I pasdaran parlano di “venerdì nero” e festeggiano nelle piazze
La reazione iraniana non si è fatta attendere, ed è stata tanto coreografata quanto feroce sul piano retorico. Il portavoce dei pasdaran, Ebrahim Zolfaghari, ha definito la giornata del 4 aprile come un “venerdì nero e umiliante per i nemici americani e sionisti”, sottolineando che il sistema di difesa aerea, da lui descritto come “nuovo e avanzato”, sarebbe riuscito a colpire un caccia F-35 di quinta generazione – uno dei velivoli più sofisticati in dotazione all’esercito americano. Lo stesso Zolfaghari ha aggiunto un dettaglio che, se confermato, aggraverebbe ulteriormente il bilancio strategico: l’Iran avrebbe anche fermato tre droni strategici e due missili da crociera. Nel frattempo, a Teheran, la folla è scesa in piazza per festeggiare, mentre le agenzie di stampa locali diffondevano immagini di esultanza popolare. Sul piano operativo, non è finita qui: Hezbollah ha rivendicato una serie di raid sia nel nord che nel sud di Israele, prendendo di mira caserme militari e un’area industriale che, a seguito dei bombardamenti, ha preso fuoco. Esplosioni sono state segnalate anche nel nord della capitale iraniana, così come su Beirut, in una notte che ha visto il fronte allargarsi su più direttrici.
La tregua di 48 ore affondata da Teheran e il missile a grappolo su Israele
Sul versante diplomatico, mentre i caccia cadevano e le sirene risuonavano, si consumava un altro fallimento.
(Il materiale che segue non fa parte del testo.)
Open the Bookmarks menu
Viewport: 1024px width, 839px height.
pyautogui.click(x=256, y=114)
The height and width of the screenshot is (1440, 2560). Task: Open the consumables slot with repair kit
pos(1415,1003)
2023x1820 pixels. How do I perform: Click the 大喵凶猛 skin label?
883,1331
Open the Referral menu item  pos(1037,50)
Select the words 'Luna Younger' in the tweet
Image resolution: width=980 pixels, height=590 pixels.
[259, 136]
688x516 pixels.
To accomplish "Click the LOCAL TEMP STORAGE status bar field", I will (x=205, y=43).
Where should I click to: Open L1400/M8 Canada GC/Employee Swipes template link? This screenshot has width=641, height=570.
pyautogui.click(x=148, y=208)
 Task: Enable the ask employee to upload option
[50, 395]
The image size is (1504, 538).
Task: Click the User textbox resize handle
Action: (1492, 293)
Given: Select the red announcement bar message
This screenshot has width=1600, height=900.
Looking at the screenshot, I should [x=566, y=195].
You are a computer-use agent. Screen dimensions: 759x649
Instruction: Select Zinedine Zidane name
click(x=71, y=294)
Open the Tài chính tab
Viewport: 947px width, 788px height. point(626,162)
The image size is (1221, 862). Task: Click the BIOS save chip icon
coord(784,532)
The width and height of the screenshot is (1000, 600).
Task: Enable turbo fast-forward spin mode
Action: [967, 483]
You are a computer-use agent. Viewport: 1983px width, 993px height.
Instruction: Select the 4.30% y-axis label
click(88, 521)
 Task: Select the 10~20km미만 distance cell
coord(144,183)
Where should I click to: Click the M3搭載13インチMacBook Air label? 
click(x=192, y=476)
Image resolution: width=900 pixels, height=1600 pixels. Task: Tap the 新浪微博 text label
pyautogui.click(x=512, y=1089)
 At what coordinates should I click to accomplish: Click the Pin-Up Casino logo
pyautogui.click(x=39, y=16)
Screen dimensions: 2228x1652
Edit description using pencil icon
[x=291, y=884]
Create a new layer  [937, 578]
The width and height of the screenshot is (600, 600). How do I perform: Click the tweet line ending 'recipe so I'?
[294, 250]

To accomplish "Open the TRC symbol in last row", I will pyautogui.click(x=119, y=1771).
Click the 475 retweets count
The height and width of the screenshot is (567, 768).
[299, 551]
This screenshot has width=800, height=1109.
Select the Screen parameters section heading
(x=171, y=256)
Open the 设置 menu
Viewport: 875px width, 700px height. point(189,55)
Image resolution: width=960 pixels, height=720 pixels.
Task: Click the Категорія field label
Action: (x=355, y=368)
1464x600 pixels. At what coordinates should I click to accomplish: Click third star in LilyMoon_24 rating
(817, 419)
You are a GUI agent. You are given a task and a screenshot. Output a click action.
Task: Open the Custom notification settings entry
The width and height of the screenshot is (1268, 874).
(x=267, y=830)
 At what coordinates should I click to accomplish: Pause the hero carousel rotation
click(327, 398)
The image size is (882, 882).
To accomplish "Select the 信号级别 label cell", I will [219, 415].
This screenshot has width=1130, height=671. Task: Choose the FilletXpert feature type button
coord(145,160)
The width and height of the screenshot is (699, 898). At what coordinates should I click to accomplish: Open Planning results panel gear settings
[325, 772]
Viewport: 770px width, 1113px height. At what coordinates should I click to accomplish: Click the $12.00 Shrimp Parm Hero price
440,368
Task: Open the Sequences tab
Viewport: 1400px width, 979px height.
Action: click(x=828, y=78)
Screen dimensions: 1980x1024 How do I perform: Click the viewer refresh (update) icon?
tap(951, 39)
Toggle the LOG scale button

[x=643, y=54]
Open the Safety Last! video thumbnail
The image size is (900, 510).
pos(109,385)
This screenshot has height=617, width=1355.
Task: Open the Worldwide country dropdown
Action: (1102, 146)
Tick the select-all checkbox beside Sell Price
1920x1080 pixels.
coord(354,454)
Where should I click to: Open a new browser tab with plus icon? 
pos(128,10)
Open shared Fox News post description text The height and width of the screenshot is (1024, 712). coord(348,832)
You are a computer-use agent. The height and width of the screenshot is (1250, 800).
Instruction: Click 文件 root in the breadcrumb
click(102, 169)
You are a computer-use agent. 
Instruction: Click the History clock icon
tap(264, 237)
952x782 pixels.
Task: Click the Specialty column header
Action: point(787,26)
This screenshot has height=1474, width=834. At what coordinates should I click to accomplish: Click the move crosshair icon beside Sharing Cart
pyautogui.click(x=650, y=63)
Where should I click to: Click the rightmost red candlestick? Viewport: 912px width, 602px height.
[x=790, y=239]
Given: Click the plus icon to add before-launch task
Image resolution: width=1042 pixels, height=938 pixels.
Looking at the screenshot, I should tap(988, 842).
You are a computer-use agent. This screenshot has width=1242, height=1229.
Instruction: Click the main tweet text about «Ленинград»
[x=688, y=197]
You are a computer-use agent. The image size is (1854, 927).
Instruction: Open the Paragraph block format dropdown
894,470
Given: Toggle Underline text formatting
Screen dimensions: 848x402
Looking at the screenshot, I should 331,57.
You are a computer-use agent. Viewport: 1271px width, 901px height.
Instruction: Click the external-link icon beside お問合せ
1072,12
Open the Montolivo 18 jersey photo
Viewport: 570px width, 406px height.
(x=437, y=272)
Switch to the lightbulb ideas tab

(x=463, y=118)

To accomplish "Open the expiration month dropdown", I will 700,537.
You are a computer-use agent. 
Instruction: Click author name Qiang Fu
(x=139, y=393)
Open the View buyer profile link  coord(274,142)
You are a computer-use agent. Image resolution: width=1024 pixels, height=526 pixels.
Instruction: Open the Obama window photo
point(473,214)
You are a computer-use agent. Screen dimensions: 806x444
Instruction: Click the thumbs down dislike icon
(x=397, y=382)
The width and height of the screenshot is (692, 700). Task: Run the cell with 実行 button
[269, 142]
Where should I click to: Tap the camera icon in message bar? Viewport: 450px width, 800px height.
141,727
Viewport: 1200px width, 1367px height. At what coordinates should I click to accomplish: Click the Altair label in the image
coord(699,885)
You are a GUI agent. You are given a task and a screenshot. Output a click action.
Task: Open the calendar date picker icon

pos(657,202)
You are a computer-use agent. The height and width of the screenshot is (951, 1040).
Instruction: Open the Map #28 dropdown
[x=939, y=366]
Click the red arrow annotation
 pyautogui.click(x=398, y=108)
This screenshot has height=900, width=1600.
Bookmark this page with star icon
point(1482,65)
Secondo quanto riferito da media internazionali, una proposta americana di cessate il fuoco della durata di 48 ore – che avrebbe dovuto scattare a partire dal 4 aprile – sarebbe stata veicolata tramite un paese terzo, probabilmente nella speranza di raffreddare gli animi e avviare un canale negoziale. Teheran, però, avrebbe respinto al mittente l’iniziativa, chiudendo di fatto ogni possibilità di pausa umanitaria o tattica. La scelta iraniana di rifiutare la tregua, in concomitanza con l’abbattimento dei due jet, appare come un messaggio chiaro e privo di ambiguità rivolto a Trump: non ci sarà alcuna resa né alcuna mediazione imposta dall’esterno. Nel frattempo, il conflitto ha prodotto altre vittime civili: un uomo di 79 anni è rimasto ferito nella zona di Kiryat Ata, vicino a Haifa, dopo che un missile balistico iraniano, equipaggiato con munizioni a grappolo, è esploso nelle vicinanze. Il servizio di emergenza Magen David Adom ha spiegato che l’anziano è stato colpito da detriti trasportati dall’onda d’urto, un meccanismo che rende ancora più insidioso e indiscriminato l’impatto di questi ordigni sul territorio israeliano.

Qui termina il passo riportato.